8-day temporal resolution products in Giovanni include MODIS data, water quality related parameters

The difference 8 days makes:  new ocean color radiometry data increase information in space and time

8-day average MODIS chlorophyll concentrations, January 25 - February 1, 2005, Pacific coast of Central American Pacific winter wind jet bloom region

The difference 8 days makes:  new ocean color radiometry data increase information in space and time

 

               The NASA Giovanni data system, hosted at the Goddard Earth Sciences Data and Information Services Center (GES DISC), provides a wide variety of mapped earth science data parameters from NASA missions and projects for the scientific community.   Many of these data parameters are provided as data averaged over monthly periods (though Giovanni does have some data sets with daily, 3-hour, and even hourly temporal resolution).    For the past few years, the only ocean color radiometry data sets in Giovanni have been monthly averages – and these data sets do not always capture the remarkably varying patterns  in the global oceans.

               

                Now, as part of the Water Quality for Coastal and Inland Waters Project (Zhongping Lee, University of Massachusetts – Boston, PI;   James Acker, GES DISC/Wyle IS LLC, Co-I, and others), ocean color radiometry data at 8-day resolution is now available in Giovanni.   These data are available at 4 km and 9 km spatial resolution for the Moderate Resolution Imaging Spectroradiometer (MODIS), and at 9km resolution for the Sea-viewing Wide Field-of-view Sensor (SeaWiFS).   Together, these data comprise a 13-year observational period, beginning in September 1997 for SeaWiFS.

■ Supplied information
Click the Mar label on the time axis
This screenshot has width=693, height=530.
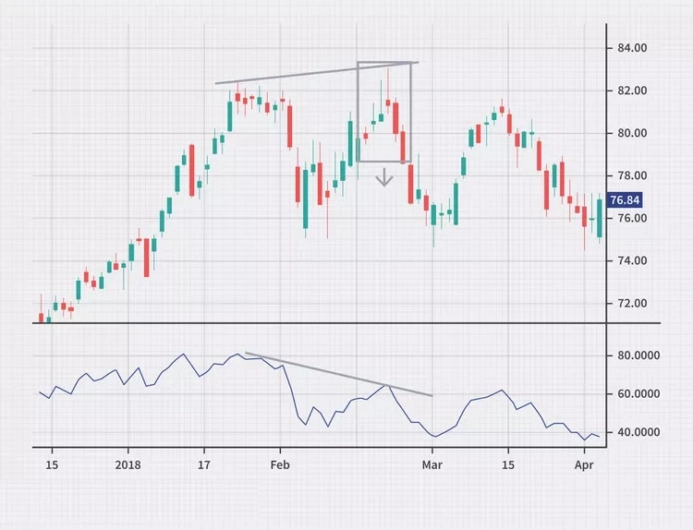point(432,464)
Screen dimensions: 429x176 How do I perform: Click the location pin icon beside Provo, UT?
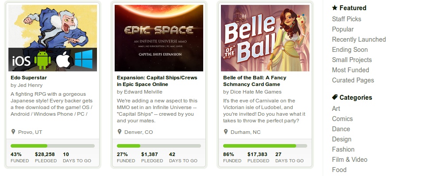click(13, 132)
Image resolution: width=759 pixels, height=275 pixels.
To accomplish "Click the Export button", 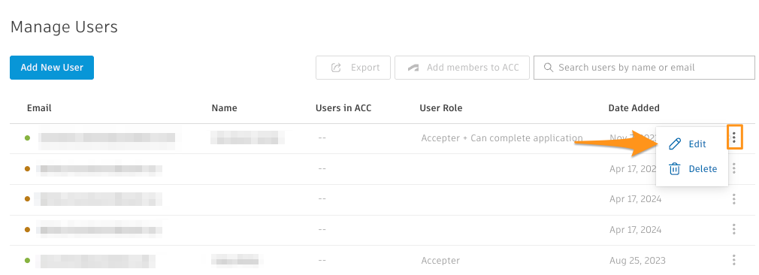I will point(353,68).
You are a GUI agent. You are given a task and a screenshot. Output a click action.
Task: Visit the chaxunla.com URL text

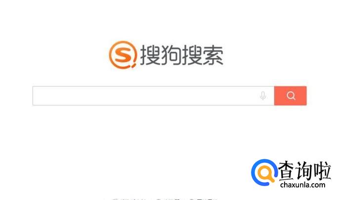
--
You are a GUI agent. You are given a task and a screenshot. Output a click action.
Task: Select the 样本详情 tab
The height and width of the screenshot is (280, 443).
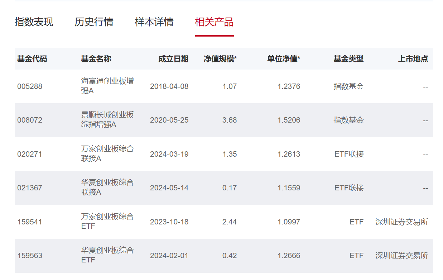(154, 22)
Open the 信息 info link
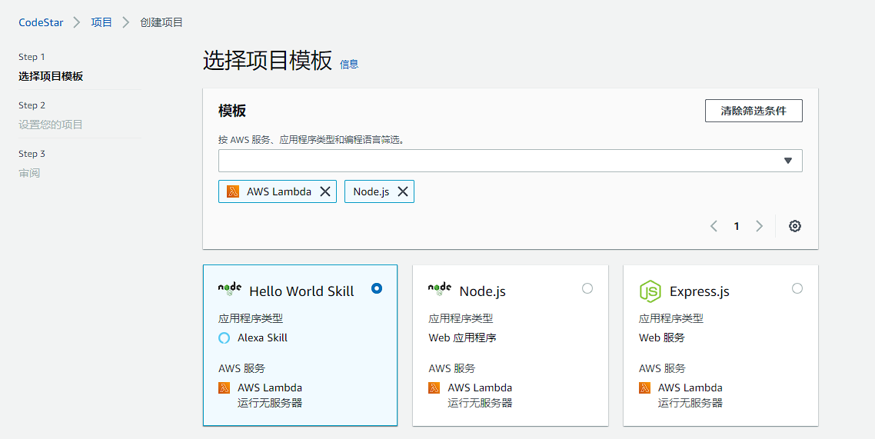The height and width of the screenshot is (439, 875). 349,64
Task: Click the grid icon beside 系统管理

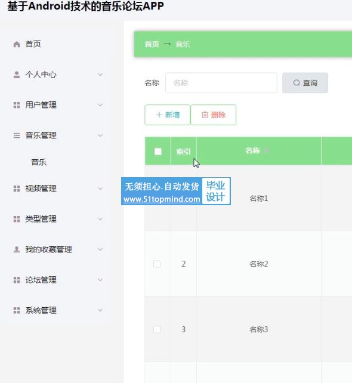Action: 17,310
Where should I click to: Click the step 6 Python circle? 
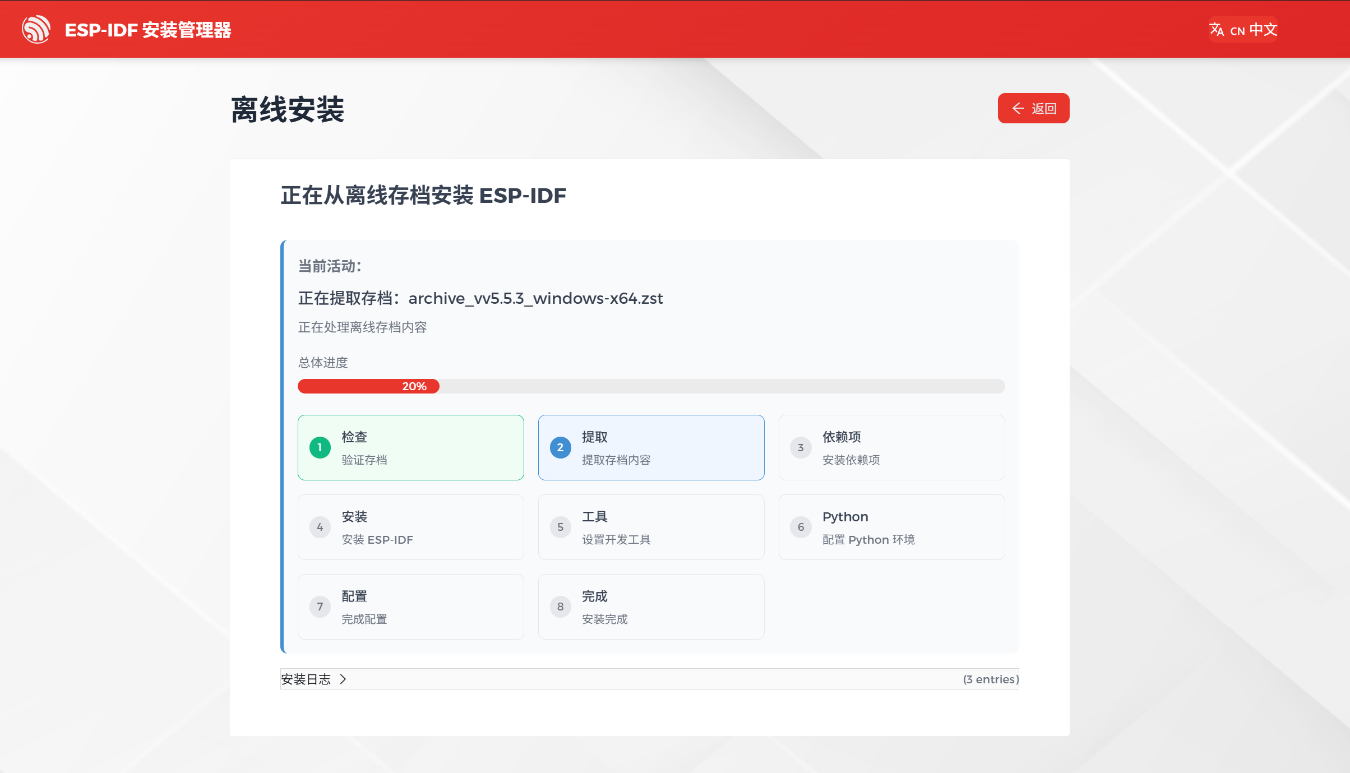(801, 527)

■ Written instruction A
From the passage about 8-day ocean color data in Giovanni, write out the section starting at "The NASA Giovanni" and ending at "the global oceans.".
■ Written instruction B
Extend the passage about 8-day ocean color data in Giovanni, picking up after its final sentence.
The rows have no connection to the passage about 8-day ocean color data in Giovanni.

■ Exercise result A
The NASA Giovanni data system, hosted at the Goddard Earth Sciences Data and Information Services Center (GES DISC), provides a wide variety of mapped earth science data parameters from NASA missions and projects for the scientific community.   Many of these data parameters are provided as data averaged over monthly periods (though Giovanni does have some data sets with daily, 3-hour, and even hourly temporal resolution).    For the past few years, the only ocean color radiometry data sets in Giovanni have been monthly averages – and these data sets do not always capture the remarkably varying patterns  in the global oceans.

■ Exercise result B
                In addition to the standard NASA data products, Giovanni is providing, for the first time, evaluation data products which include absorption coefficients and backscattering coefficients, also at 8-day resolution. Such data can yield remarkable insight into the timing of ocean optical events related to storms and floods and their effect on the coastal zone, as well as a better characterization of the growth and senescence phases of phytoplankton blooms.

 
 

                The figures below show a dynamic area of the ocean, the Pacific coast of Central America (subject of the Science Focus! article “The Papagayo Wind”). The winter wind jets that mix the surface ocean and cause episodic phytoplankton blooms create rapidly changing patterns of ocean color in this region.   The first image is the monthly average for January 2005 – the four subsequent images are the corresponding 8-day images for this month. As can be seen, while the monthly image shows the general pattern of phytoplankton activity corresponding to the wind jet-affected zones, the 8-day images show how the wind-induced blooms move and interact during the period.  

Average monthly chlorophyll a, Central America Wind Jet blooms

Figure 1.  Giovanni image of monthly average MODIS chlorophyll a concentration for January 2005, centered on the winter wind jet region of the Pacific Ocean coast of Central America.  Click on this image to view it larger.

 

Average 8-day chlorophyll, animation of 8-day images, Central America Wind Jet blooms, January 2005

 

Figure 2.  Giovanni animation of four 8-day MODIS chlorophyll a concentration images for January 2005, centered on the winter wind jet region of the Pacific Ocean coast of Central America.

 

 

January 1-8, 2005

Average 8-day chlorophyll, January 1-8, 2005, Central America Wind Jet blooms

January 9-16, 2005

Average 8-day chlorophyll, January 9-16, 2005, Central America Wind Jet blooms

January 17-24, 2005

Average 8-day chlorophyll, January 17-24, 2005, Central America Wind Jet blooms

January 25 - February 1, 2005

Average 8-day chlorophyll, January 25 - February 1, 2005, Central America Wind Jet Blooms

 

Figure 3.  Individual 8-day Giovanni images of MODIS 8-day chlorophyll a concentrations for January 2005, centered on the winter wind jet region of the Pacific Ocean coast of Central America.  Clicking on any of these images will provide a larger view.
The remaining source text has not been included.